— Exercise —
Each line of the records below that contains "give" needs to be copied.

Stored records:
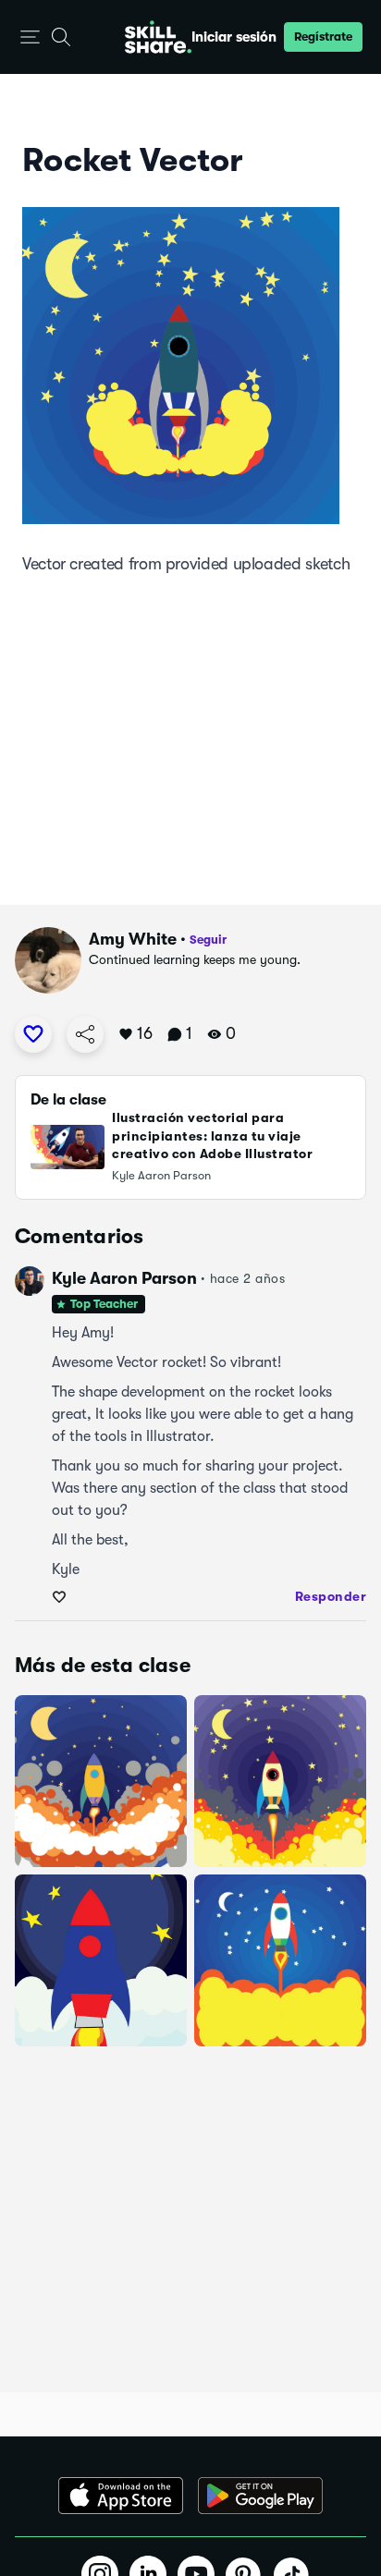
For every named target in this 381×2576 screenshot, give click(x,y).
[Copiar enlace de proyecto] (85, 1034)
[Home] (158, 37)
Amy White (133, 939)
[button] (30, 37)
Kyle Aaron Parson (124, 1278)
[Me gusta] (33, 1034)
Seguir (208, 939)
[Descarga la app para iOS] (120, 2495)
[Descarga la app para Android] (260, 2495)
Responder (331, 1596)
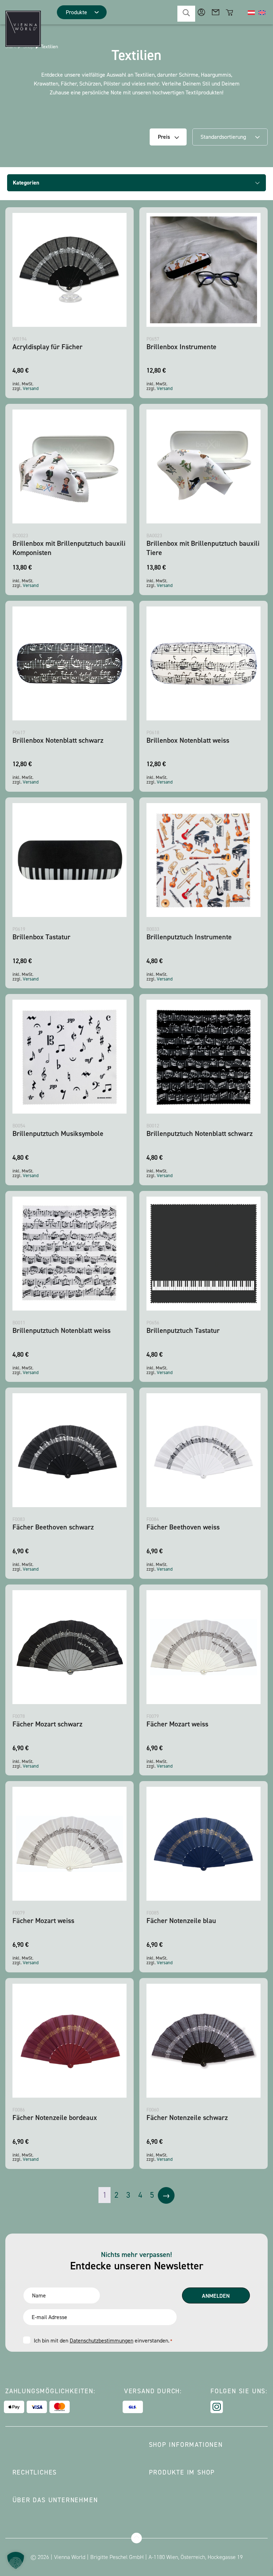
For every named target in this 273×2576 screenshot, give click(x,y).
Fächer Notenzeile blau (181, 1920)
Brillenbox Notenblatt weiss (187, 740)
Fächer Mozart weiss (177, 1724)
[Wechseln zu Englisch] (262, 12)
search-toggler (186, 14)
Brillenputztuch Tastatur (183, 1330)
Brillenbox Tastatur (41, 936)
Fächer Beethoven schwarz (53, 1527)
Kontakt (215, 12)
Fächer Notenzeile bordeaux (54, 2117)
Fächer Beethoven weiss (183, 1527)
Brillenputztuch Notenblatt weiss (61, 1330)
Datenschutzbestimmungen (101, 2340)
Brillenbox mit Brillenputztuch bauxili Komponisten (68, 548)
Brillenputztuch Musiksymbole (57, 1133)
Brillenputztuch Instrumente (189, 936)
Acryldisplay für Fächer (47, 346)
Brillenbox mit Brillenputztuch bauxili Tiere (202, 548)
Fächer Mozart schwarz (47, 1724)
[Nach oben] (136, 2538)
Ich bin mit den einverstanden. (103, 2340)
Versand (31, 388)
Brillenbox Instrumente (181, 346)
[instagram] (216, 2407)
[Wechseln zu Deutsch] (251, 12)
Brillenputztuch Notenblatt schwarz (199, 1133)
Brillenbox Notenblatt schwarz (57, 740)
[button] (15, 2560)
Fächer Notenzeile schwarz (187, 2117)
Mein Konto (201, 12)
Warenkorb (229, 12)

— Task solution —
For every named target in this 381×2576 screenshot, give click(x,y).
For every named target in this 273×2576 screenshot, give click(x,y).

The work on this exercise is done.